DATASET RECORDS:
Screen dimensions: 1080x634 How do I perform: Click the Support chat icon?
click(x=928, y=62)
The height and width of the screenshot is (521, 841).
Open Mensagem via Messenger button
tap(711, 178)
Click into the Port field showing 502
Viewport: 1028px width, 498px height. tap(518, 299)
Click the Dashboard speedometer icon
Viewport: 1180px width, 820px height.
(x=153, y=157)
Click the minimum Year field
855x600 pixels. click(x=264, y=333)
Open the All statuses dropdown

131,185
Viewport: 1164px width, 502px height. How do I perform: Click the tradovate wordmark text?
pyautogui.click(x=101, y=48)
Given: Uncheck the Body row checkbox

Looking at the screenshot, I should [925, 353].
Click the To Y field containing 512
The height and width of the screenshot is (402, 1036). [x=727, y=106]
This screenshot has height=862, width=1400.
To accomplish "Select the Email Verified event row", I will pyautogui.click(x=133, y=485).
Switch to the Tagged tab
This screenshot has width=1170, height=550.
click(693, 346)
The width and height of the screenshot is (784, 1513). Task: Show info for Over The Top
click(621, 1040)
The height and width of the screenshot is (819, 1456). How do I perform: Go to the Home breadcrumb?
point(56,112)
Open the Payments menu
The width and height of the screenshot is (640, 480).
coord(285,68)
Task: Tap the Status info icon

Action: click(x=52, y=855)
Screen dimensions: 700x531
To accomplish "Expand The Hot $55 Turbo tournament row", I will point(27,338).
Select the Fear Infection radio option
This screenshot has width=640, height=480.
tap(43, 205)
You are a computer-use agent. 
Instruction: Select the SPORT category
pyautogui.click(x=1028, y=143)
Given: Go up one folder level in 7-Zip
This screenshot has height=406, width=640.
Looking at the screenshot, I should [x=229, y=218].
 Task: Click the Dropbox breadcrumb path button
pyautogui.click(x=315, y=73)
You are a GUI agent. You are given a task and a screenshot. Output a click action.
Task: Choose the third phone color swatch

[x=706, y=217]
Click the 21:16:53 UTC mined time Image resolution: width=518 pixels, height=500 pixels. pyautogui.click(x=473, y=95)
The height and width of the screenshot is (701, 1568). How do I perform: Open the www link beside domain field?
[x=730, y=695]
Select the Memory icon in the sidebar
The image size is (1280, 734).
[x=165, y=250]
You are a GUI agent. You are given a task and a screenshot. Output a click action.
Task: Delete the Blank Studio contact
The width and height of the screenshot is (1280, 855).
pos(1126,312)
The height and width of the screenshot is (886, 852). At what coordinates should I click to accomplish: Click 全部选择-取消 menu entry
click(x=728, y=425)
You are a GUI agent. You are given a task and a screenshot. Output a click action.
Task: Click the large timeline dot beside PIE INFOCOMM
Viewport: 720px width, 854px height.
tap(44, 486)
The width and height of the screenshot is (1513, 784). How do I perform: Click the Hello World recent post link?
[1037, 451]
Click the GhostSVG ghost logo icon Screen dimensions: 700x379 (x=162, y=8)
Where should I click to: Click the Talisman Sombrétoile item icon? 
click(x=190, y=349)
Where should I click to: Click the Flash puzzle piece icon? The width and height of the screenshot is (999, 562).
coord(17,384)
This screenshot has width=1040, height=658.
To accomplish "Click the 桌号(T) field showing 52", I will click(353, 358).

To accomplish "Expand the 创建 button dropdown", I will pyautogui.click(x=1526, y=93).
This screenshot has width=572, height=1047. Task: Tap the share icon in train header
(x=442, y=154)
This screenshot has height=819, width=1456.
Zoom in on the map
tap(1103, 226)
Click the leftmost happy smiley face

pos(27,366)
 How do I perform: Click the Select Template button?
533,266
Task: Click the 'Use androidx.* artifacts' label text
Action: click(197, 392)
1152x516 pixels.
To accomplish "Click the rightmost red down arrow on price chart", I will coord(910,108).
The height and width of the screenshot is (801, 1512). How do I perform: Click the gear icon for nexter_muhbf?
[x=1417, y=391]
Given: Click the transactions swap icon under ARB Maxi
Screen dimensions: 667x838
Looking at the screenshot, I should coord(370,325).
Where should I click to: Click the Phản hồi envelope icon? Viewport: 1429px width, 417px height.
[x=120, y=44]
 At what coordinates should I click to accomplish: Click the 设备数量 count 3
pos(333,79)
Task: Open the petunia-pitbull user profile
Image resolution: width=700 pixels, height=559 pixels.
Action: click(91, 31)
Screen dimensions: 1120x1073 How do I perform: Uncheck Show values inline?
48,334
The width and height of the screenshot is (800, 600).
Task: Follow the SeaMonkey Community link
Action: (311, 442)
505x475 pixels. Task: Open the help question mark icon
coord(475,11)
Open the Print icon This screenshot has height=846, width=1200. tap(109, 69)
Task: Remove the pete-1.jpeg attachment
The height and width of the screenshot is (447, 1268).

REQUIREMENT: Type out the entries again, word for word.

YOUR SOLUTION:
Screen dimensions: 1080x634 How do I perform: Click the Support chat icon?
click(x=928, y=62)
The height and width of the screenshot is (521, 841).
Open Mensagem via Messenger button
tap(711, 178)
Click into the Port field showing 502
Viewport: 1028px width, 498px height. tap(518, 299)
Click the Dashboard speedometer icon
Viewport: 1180px width, 820px height.
(x=153, y=157)
Click the minimum Year field
855x600 pixels. click(x=264, y=333)
Open the All statuses dropdown

131,185
Viewport: 1164px width, 502px height. How do I perform: Click the tradovate wordmark text?
pyautogui.click(x=101, y=48)
Given: Uncheck the Body row checkbox

Looking at the screenshot, I should [925, 353].
Click the To Y field containing 512
The height and width of the screenshot is (402, 1036). [x=727, y=106]
This screenshot has height=862, width=1400.
To accomplish "Select the Email Verified event row", I will pyautogui.click(x=133, y=485).
Switch to the Tagged tab
This screenshot has width=1170, height=550.
click(693, 346)
The width and height of the screenshot is (784, 1513). Task: Show info for Over The Top
click(621, 1040)
The height and width of the screenshot is (819, 1456). How do I perform: Go to the Home breadcrumb?
point(56,112)
Open the Payments menu
The width and height of the screenshot is (640, 480).
coord(285,68)
Task: Tap the Status info icon

Action: click(x=52, y=855)
Screen dimensions: 700x531
To accomplish "Expand The Hot $55 Turbo tournament row", I will point(27,338).
Select the Fear Infection radio option
This screenshot has width=640, height=480.
tap(43, 205)
You are a computer-use agent. 
Instruction: Select the SPORT category
pyautogui.click(x=1028, y=143)
Given: Go up one folder level in 7-Zip
This screenshot has height=406, width=640.
Looking at the screenshot, I should [x=229, y=218].
 Task: Click the Dropbox breadcrumb path button
pyautogui.click(x=315, y=73)
You are a GUI agent. You are given a task and a screenshot. Output a click action.
Task: Choose the third phone color swatch

[x=706, y=217]
Click the 21:16:53 UTC mined time Image resolution: width=518 pixels, height=500 pixels. pyautogui.click(x=473, y=95)
The height and width of the screenshot is (701, 1568). How do I perform: Open the www link beside domain field?
[x=730, y=695]
Select the Memory icon in the sidebar
The image size is (1280, 734).
[x=165, y=250]
You are a GUI agent. You are given a task and a screenshot. Output a click action.
Task: Delete the Blank Studio contact
The width and height of the screenshot is (1280, 855).
pos(1126,312)
The height and width of the screenshot is (886, 852). At what coordinates should I click to accomplish: Click 全部选择-取消 menu entry
click(x=728, y=425)
You are a GUI agent. You are given a task and a screenshot. Output a click action.
Task: Click the large timeline dot beside PIE INFOCOMM
Viewport: 720px width, 854px height.
tap(44, 486)
The width and height of the screenshot is (1513, 784). How do I perform: Click the Hello World recent post link?
[1037, 451]
Click the GhostSVG ghost logo icon Screen dimensions: 700x379 (x=162, y=8)
Where should I click to: Click the Talisman Sombrétoile item icon? 
click(x=190, y=349)
Where should I click to: Click the Flash puzzle piece icon? The width and height of the screenshot is (999, 562).
coord(17,384)
This screenshot has width=1040, height=658.
To accomplish "Click the 桌号(T) field showing 52", I will click(353, 358).

To accomplish "Expand the 创建 button dropdown", I will pyautogui.click(x=1526, y=93).
This screenshot has width=572, height=1047. Task: Tap the share icon in train header
(x=442, y=154)
This screenshot has height=819, width=1456.
Zoom in on the map
tap(1103, 226)
Click the leftmost happy smiley face

pos(27,366)
 How do I perform: Click the Select Template button?
533,266
Task: Click the 'Use androidx.* artifacts' label text
Action: click(197, 392)
1152x516 pixels.
To accomplish "Click the rightmost red down arrow on price chart", I will coord(910,108).
The height and width of the screenshot is (801, 1512). How do I perform: Click the gear icon for nexter_muhbf?
[x=1417, y=391]
Given: Click the transactions swap icon under ARB Maxi
Screen dimensions: 667x838
Looking at the screenshot, I should coord(370,325).
Where should I click to: Click the Phản hồi envelope icon? Viewport: 1429px width, 417px height.
[x=120, y=44]
 At what coordinates should I click to accomplish: Click the 设备数量 count 3
pos(333,79)
Task: Open the petunia-pitbull user profile
Image resolution: width=700 pixels, height=559 pixels.
Action: click(91, 31)
Screen dimensions: 1120x1073 How do I perform: Uncheck Show values inline?
48,334
The width and height of the screenshot is (800, 600).
Task: Follow the SeaMonkey Community link
Action: (311, 442)
505x475 pixels. Task: Open the help question mark icon
coord(475,11)
Open the Print icon This screenshot has height=846, width=1200. tap(109, 69)
Task: Remove the pete-1.jpeg attachment
The height and width of the screenshot is (447, 1268).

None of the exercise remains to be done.